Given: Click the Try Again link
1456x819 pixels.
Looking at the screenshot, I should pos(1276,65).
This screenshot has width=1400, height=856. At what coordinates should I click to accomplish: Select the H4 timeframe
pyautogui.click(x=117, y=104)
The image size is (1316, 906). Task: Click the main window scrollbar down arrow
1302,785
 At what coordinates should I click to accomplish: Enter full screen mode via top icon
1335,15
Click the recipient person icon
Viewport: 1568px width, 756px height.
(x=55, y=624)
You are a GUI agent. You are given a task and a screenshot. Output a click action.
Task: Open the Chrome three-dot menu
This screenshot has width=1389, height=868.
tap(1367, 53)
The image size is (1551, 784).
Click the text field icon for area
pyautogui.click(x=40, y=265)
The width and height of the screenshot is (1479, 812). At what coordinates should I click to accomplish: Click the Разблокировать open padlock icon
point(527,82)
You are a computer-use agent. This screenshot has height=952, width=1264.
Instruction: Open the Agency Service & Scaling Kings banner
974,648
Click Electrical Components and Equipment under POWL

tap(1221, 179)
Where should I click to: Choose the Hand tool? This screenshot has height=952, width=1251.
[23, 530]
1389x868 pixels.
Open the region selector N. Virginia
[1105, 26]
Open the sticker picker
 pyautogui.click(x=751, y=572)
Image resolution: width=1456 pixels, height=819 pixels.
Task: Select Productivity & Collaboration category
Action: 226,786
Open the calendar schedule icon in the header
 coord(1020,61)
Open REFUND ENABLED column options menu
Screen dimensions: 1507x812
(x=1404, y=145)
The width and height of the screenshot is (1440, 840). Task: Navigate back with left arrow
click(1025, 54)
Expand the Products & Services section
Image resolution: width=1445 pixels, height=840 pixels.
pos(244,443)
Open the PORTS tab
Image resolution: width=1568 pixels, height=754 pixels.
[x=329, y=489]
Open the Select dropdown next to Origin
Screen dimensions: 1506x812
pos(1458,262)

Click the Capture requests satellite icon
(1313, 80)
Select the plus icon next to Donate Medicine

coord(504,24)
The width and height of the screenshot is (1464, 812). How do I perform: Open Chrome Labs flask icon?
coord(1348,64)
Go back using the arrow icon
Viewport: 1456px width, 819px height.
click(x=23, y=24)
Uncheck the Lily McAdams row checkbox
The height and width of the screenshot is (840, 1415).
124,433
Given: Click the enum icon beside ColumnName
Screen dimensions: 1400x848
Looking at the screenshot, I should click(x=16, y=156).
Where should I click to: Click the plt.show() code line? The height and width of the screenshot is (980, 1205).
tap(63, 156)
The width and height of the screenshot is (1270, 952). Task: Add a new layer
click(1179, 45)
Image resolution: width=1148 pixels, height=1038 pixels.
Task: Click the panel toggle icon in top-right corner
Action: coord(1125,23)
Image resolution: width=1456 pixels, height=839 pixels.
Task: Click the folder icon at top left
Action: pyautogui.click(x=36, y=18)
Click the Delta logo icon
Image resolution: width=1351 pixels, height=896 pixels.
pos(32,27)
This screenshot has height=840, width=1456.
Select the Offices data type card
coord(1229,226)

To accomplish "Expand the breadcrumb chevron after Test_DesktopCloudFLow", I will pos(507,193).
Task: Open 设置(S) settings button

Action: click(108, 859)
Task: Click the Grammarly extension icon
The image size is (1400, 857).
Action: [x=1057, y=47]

____

### Problem statement
Whenever the string "agent" shows up in a line of the records, copy that line.

### Worked solution
You are a GUI agent. You are given a task and a screenshot. Output a click action.
You are a computer-use agent. This screenshot has height=952, width=1264.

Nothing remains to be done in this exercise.